# Consignas
[1] Responde estas preguntas según el texto sobre Salvator Mundi:
(a) ¿En cuánto se vendió el cuadro en la subasta de Christie's en Nueva York?
(b) ¿En qué ciudades se expuso recientemente la obra?
(c) ¿Qué sostiene Cristo en la mano izquierda?
[2] Copia el pasaje del texto sobre Salvator Mundi que comienza con las palabras que contienen "Salvator Mundi, una" y termina con "un nuevo orden.", y sustituye "esfera de cristal" por "bola de vidrio".
[3] Indica si cada afirmación concuerda con el texto sobre Salvator Mundi:
(a) El récord anterior correspondía a un cuadro de Picasso.
(b) En la pintura, Cristo bendice con la mano izquierda.
(c) La esfera reduce e invierte la imagen de los pliegues de la túnica.

# Texto extraído
La respuesta me llegó unos días más tarde con un hecho sincrónico y excepcional: una pintura de Leonardo da Vinci, Salvator Mundi (circa 1500), la imagen de Jesucristo como salvador del mundo, se vendió en una subasta de Christie’s en Nueva York en 450 millones de dólares, el valor más alto de la historia y más del doble del récord anterior, un cuadro de Picasso, que alcanzó los 179 millones.
“Es una pintura de la figura más icónica del mundo por el artista más importante de todos los tiempos”, coincidieron los críticos, algo que parece cierto al mirar el video que Christie’s subió a YouTube para promover la subasta (The last Da Vinci: the world is watching). Allí se ven las caras conmovidas de algunos visitantes entre las multitudes que contemplaron el cuadro, en un silencio religioso, durante las recientes exposiciones en Hong Kong, San Francisco, Londres y Nueva York.
Salvator Mundi, una imagen bellísima y pacífica de un Cristo casi andrógino, de sonrisa misteriosa con reminiscencias de la Mona Lisa, pelo largo y ondulado, bendice con su mano derecha mientras en la izquierda sostiene el orbe, una enigmática esfera de cristal, símbolo de su dominio sobre el mundo. Enigmática porque contradice las leyes físicas de la óptica, disciplina que Leonardo conocía muy bien. Una lente de ese tipo, por el fenómeno de la refracción de la luz, debiera reducir e invertir la imagen que deja traslucir, mientras que en este caso los pliegues de la túnica se reflejan tal como son. Sin duda Da Vinci quiso mostrar la cualidad milagrosa del Salvador y su poder sobrenatural sobre la materia y el orbe: a la luz de la verdad de Cristo, la realidad ya no aparece distorsionada y el mundo adquiere un nuevo orden.

# Registros para ubicar elementos mostrados
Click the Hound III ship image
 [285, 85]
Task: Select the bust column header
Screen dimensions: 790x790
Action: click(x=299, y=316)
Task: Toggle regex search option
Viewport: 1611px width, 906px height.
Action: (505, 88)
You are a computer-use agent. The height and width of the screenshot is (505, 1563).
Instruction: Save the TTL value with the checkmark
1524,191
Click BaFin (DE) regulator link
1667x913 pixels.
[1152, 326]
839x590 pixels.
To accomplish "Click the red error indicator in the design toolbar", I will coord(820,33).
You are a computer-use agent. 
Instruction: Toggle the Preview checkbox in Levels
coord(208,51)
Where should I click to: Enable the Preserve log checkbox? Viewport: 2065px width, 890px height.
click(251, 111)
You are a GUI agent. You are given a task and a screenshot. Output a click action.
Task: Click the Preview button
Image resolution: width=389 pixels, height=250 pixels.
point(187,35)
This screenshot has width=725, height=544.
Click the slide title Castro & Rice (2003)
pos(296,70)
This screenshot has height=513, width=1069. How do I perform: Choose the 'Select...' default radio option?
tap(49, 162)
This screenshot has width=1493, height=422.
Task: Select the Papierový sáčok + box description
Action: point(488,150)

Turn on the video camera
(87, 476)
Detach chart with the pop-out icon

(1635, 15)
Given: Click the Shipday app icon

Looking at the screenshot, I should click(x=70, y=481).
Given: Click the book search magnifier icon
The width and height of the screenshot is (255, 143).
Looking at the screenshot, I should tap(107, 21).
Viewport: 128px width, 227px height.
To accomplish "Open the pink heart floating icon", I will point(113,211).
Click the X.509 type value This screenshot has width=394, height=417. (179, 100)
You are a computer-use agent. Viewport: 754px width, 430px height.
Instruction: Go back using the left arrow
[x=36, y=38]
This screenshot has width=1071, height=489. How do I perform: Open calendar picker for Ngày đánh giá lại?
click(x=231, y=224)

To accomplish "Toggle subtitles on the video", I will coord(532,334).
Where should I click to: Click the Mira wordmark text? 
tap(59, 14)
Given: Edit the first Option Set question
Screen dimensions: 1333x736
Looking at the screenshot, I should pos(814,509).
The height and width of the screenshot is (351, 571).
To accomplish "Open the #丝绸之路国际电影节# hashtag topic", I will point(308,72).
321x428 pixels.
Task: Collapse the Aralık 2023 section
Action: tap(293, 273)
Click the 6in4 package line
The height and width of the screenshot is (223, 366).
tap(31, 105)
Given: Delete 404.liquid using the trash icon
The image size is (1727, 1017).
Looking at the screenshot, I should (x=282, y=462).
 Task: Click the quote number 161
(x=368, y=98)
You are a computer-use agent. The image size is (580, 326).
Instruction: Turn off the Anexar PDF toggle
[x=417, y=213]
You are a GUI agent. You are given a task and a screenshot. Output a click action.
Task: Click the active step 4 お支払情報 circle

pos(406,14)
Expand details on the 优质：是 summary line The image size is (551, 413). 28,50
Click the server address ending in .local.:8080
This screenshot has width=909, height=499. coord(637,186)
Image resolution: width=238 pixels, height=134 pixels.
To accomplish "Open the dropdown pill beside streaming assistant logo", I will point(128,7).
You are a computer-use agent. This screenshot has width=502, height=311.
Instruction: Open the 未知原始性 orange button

# Respuestas
[1]
(a) En 450 millones de dólares.
(b) En Hong Kong, San Francisco, Londres y Nueva York.
(c) El orbe, una enigmática esfera de cristal.

[2]
Salvator Mundi, una imagen bellísima y pacífica de un Cristo casi andrógino, de sonrisa misteriosa con reminiscencias de la Mona Lisa, pelo largo y ondulado, bendice con su mano derecha mientras en la izquierda sostiene el orbe, una enigmática bola de vidrio, símbolo de su dominio sobre el mundo. Enigmática porque contradice las leyes físicas de la óptica, disciplina que Leonardo conocía muy bien. Una lente de ese tipo, por el fenómeno de la refracción de la luz, debiera reducir e invertir la imagen que deja traslucir, mientras que en este caso los pliegues de la túnica se reflejan tal como son. Sin duda Da Vinci quiso mostrar la cualidad milagrosa del Salvador y su poder sobrenatural sobre la materia y el orbe: a la luz de la verdad de Cristo, la realidad ya no aparece distorsionada y el mundo adquiere un nuevo orden.

[3]
(a) Sí: "más del doble del récord anterior, un cuadro de Picasso, que alcanzó los 179 millones".
(b) No: "bendice con su mano derecha mientras en la izquierda sostiene el orbe".
(c) No: "los pliegues de la túnica se reflejan tal como son".